*** Opening THE INPUT ***
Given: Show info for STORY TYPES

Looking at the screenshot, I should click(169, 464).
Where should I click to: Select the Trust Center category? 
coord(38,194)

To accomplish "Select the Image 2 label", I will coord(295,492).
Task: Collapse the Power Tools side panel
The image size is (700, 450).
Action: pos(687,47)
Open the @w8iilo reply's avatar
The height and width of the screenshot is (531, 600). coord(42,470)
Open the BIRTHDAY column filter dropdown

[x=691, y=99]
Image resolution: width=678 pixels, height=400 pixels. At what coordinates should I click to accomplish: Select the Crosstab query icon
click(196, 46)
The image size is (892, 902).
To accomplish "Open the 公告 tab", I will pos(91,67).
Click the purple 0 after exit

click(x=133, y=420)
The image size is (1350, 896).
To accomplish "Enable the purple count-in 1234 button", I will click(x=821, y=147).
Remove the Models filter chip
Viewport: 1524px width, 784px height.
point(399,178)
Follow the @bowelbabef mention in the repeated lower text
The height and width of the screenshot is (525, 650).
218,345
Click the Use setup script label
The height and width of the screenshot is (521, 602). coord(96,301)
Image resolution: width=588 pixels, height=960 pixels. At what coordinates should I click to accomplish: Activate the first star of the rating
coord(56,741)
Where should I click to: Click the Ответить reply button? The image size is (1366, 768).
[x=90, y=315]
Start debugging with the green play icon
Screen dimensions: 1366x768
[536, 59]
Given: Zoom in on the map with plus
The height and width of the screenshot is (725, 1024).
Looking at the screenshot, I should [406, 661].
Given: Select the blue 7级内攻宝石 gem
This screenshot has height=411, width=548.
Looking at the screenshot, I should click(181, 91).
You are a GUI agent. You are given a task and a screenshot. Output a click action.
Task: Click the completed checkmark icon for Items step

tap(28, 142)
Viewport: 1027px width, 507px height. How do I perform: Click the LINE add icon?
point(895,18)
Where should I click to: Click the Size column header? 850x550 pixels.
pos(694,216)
*** Closing THE INPUT ***
Restate the data above word for word, please.

WRITTEN ANSWER
Given: Show info for STORY TYPES

Looking at the screenshot, I should click(169, 464).
Where should I click to: Select the Trust Center category? 
coord(38,194)

To accomplish "Select the Image 2 label", I will coord(295,492).
Task: Collapse the Power Tools side panel
The image size is (700, 450).
Action: pos(687,47)
Open the @w8iilo reply's avatar
The height and width of the screenshot is (531, 600). coord(42,470)
Open the BIRTHDAY column filter dropdown

[x=691, y=99]
Image resolution: width=678 pixels, height=400 pixels. At what coordinates should I click to accomplish: Select the Crosstab query icon
click(196, 46)
The image size is (892, 902).
To accomplish "Open the 公告 tab", I will pos(91,67).
Click the purple 0 after exit

click(x=133, y=420)
The image size is (1350, 896).
To accomplish "Enable the purple count-in 1234 button", I will click(x=821, y=147).
Remove the Models filter chip
Viewport: 1524px width, 784px height.
point(399,178)
Follow the @bowelbabef mention in the repeated lower text
The height and width of the screenshot is (525, 650).
218,345
Click the Use setup script label
The height and width of the screenshot is (521, 602). coord(96,301)
Image resolution: width=588 pixels, height=960 pixels. At what coordinates should I click to accomplish: Activate the first star of the rating
coord(56,741)
Where should I click to: Click the Ответить reply button? The image size is (1366, 768).
[x=90, y=315]
Start debugging with the green play icon
Screen dimensions: 1366x768
[536, 59]
Given: Zoom in on the map with plus
The height and width of the screenshot is (725, 1024).
Looking at the screenshot, I should [406, 661].
Given: Select the blue 7级内攻宝石 gem
This screenshot has height=411, width=548.
Looking at the screenshot, I should click(181, 91).
You are a GUI agent. You are given a task and a screenshot. Output a click action.
Task: Click the completed checkmark icon for Items step

tap(28, 142)
Viewport: 1027px width, 507px height. How do I perform: Click the LINE add icon?
point(895,18)
Where should I click to: Click the Size column header? 850x550 pixels.
pos(694,216)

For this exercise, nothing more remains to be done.